▸ **Exercise**
Would you please copy the part of the material below that opens with the line containing "Home (356, 395)" and closes with the line containing "Магазины (348, 2247)"? Copy it exactly, and only it.

*** Opening of Given information ***

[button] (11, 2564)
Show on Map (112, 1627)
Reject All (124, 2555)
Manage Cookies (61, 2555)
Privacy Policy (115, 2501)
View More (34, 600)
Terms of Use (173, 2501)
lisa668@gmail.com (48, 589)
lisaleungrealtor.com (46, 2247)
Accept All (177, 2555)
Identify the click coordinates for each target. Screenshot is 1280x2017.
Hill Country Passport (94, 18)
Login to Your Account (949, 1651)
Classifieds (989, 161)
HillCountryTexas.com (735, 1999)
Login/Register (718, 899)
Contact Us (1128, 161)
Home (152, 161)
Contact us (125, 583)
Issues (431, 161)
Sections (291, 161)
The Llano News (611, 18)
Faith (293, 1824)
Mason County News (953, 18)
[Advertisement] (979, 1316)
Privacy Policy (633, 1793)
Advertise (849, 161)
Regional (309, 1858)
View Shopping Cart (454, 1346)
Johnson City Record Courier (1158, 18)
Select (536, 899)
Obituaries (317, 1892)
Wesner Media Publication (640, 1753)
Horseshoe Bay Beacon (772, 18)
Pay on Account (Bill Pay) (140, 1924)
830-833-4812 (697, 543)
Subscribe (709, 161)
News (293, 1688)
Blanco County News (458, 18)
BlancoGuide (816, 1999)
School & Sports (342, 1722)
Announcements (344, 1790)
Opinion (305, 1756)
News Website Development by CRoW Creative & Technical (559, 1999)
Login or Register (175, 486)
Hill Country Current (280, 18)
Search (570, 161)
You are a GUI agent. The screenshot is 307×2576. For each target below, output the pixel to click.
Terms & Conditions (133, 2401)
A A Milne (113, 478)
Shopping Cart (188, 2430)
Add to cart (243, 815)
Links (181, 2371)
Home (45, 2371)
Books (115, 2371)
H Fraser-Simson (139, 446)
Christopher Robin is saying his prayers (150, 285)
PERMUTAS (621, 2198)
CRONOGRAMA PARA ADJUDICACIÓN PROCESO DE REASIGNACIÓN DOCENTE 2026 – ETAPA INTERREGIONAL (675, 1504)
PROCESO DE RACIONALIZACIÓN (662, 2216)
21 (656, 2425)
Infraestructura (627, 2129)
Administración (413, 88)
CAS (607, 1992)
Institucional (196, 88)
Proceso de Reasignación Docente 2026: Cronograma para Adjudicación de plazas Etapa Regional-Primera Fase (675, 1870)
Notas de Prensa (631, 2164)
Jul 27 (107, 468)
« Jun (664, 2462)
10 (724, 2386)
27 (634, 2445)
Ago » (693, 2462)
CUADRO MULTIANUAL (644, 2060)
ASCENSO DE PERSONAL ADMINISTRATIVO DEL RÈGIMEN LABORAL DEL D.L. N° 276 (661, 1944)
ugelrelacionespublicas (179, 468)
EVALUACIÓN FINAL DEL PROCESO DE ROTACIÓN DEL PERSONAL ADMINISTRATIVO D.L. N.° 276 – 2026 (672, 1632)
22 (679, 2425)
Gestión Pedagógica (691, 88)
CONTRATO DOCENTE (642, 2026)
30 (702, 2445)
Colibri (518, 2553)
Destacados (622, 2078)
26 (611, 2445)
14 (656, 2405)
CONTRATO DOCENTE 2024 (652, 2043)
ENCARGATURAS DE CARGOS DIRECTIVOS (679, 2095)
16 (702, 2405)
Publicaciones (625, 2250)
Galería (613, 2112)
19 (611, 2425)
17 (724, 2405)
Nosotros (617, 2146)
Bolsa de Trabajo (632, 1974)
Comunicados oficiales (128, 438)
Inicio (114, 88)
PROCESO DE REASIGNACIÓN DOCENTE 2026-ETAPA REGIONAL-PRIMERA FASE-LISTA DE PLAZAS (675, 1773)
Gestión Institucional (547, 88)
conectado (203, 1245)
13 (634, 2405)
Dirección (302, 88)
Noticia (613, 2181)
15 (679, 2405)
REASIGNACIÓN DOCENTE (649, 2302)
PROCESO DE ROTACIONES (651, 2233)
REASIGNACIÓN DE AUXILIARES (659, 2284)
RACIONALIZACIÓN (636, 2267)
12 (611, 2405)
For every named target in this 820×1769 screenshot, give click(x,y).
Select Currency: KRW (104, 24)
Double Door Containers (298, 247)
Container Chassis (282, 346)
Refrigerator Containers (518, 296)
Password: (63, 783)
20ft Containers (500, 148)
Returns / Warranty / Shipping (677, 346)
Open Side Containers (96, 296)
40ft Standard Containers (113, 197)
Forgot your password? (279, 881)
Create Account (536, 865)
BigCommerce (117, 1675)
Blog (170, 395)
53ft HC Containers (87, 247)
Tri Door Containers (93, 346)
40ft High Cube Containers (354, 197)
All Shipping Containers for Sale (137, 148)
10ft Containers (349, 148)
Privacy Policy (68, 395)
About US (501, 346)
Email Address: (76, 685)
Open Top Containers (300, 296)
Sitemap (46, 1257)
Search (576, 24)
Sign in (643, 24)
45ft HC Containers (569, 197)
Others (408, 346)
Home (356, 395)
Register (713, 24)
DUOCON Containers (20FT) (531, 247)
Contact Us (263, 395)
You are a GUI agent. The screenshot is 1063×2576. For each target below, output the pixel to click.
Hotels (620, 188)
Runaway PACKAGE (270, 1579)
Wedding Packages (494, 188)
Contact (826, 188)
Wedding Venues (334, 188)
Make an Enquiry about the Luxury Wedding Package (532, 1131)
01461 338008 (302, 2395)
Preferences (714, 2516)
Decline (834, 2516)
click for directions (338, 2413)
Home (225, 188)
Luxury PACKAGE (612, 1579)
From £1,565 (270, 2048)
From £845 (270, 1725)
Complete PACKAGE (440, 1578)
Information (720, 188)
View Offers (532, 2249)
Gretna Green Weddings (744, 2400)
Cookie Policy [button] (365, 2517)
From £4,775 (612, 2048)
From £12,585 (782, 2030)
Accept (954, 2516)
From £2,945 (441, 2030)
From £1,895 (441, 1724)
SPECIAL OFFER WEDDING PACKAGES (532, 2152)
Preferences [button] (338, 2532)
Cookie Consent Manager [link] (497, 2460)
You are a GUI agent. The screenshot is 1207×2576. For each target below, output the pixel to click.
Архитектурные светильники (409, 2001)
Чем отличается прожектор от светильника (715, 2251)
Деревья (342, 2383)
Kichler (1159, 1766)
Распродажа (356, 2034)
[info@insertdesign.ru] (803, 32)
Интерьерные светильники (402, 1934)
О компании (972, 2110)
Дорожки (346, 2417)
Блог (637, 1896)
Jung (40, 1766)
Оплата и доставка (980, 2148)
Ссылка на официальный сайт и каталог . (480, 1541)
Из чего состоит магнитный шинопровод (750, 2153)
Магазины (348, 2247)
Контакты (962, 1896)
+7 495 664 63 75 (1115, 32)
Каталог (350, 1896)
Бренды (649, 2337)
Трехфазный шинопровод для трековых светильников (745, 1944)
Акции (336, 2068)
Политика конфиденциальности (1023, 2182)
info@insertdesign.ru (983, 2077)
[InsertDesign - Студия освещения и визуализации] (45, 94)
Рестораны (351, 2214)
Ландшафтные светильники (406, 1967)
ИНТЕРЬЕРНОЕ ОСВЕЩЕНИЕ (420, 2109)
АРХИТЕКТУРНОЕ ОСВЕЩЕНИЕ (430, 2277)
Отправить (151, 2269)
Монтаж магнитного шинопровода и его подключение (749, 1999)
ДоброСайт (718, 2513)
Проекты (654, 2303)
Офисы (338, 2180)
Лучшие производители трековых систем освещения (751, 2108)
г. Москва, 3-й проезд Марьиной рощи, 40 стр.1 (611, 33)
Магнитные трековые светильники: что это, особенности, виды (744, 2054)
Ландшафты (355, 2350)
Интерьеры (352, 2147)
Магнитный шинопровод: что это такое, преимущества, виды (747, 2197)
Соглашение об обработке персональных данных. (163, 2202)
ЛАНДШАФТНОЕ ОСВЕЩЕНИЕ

*** Close of Given information ***

▸ **Response area**
Home (356, 395)
Register (713, 24)
DUOCON Containers (20FT) (531, 247)
Contact Us (263, 395)
You are a GUI agent. The screenshot is 1063×2576. For each target below, output the pixel to click.
Hotels (620, 188)
Runaway PACKAGE (270, 1579)
Wedding Packages (494, 188)
Contact (826, 188)
Wedding Venues (334, 188)
Make an Enquiry about the Luxury Wedding Package (532, 1131)
01461 338008 (302, 2395)
Preferences (714, 2516)
Decline (834, 2516)
click for directions (338, 2413)
Home (225, 188)
Luxury PACKAGE (612, 1579)
From £1,565 (270, 2048)
From £845 (270, 1725)
Complete PACKAGE (440, 1578)
Information (720, 188)
View Offers (532, 2249)
Gretna Green Weddings (744, 2400)
Cookie Policy [button] (365, 2517)
From £4,775 (612, 2048)
From £12,585 (782, 2030)
Accept (954, 2516)
From £2,945 (441, 2030)
From £1,895 (441, 1724)
SPECIAL OFFER WEDDING PACKAGES (532, 2152)
Preferences [button] (338, 2532)
Cookie Consent Manager [link] (497, 2460)
You are a GUI agent. The screenshot is 1207×2576. For each target below, output the pixel to click.
Архитектурные светильники (409, 2001)
Чем отличается прожектор от светильника (715, 2251)
Деревья (342, 2383)
Kichler (1159, 1766)
Распродажа (356, 2034)
[info@insertdesign.ru] (803, 32)
Интерьерные светильники (402, 1934)
О компании (972, 2110)
Дорожки (346, 2417)
Блог (637, 1896)
Jung (40, 1766)
Оплата и доставка (980, 2148)
Ссылка на официальный сайт и каталог . (480, 1541)
Из чего состоит магнитный шинопровод (750, 2153)
Магазины (348, 2247)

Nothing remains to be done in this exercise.